9. Add Keyboard Shortcuts for Your Favorite commands
It’s always easier to press a key combination than to navigate a menu for what you want. I want the old-style Find and Replace dialog when I press Ctrl-F (on a Mac, Cmd-F), not the new Navigation toolbar. Here’s how I got it back. You can use the same technique to assign keyboard shortcuts for almost anything in Word.
In Windows, use File > Options > Customize Ribbon, and click the Customize… button next to Keyboard Shortcuts. On a Mac, choose Tools > Customize Keyboard. In the keyboard-customizing dialog, in the left-hand box, under Categories, scroll down to All Commands. From the right-hand list, select EditFind. Move the cursor into the Press New Shortcut Key field and type Ctrl-F. The dialog will tell you that this key is currently assigned to SmartFind, which is Word’s internal command that opens the Navigation pane. Click Assign, then Close, then OK, and you can use Ctrl-F to open the full-featured Find and Replace dialog. If you want to use the Navigation pane, you can open it from the Editing box on the Home tab in the Ribbon, or you can assign another keystroke to it, using the same technique I described here.

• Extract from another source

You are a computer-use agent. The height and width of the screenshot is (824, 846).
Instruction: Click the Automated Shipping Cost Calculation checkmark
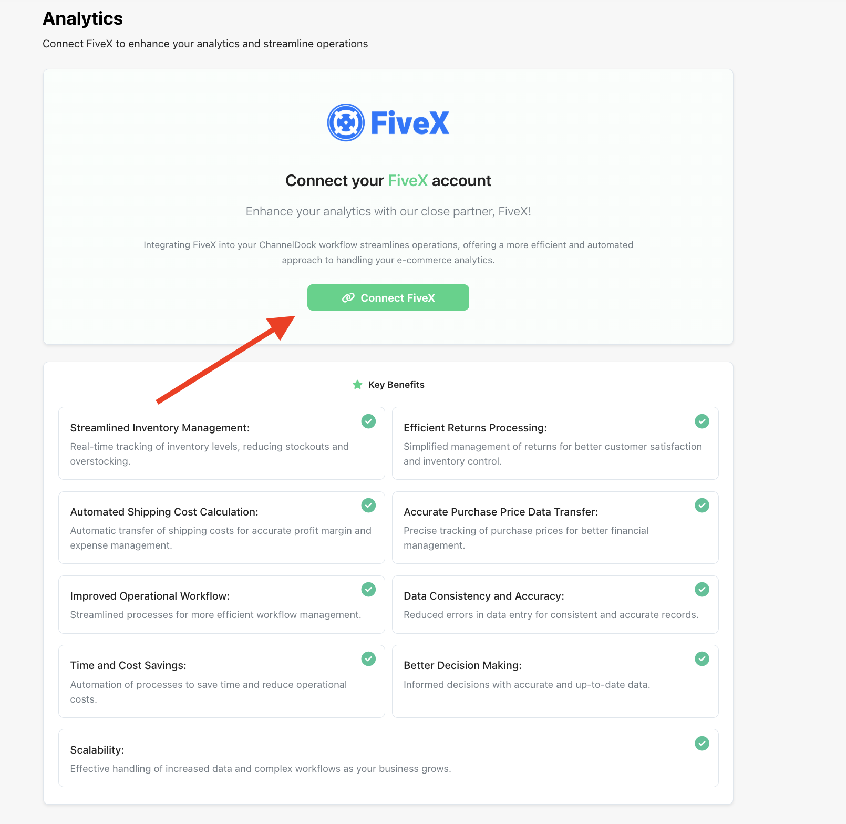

Notice that you can assign keystrokes that run macros by scrolling down to Macros in the left-hand list and choosing a macro from the right-hand list. You’ll find this feature useful for some of the tips described below.
10. Hide White Space at the Top and Bottom of the Page
One major annoyance of almost all word-processing programs is the space they waste displaying the top and bottom margins of the page you’re typing. If a sentence extends across a page break, the first part of the sentence is separated by an inch or more of screen space from the second part of the same sentence. You can hide the page header and footer by double-clicking in the break between pages. In Windows, you can use File > Options > Display and remove the checkmark next to Show white space between pages in print layout view. On a Mac, you’ll find the option in Word > Preferences > View.
To save time, you can assign a command to a keystroke that will show or hide the white space between pages. Follow the technique in tip 9, above, and assign the command ViewTogglePageBoundaries to a key combination. I use Alt-zero, which Word doesn’t use for anything by default.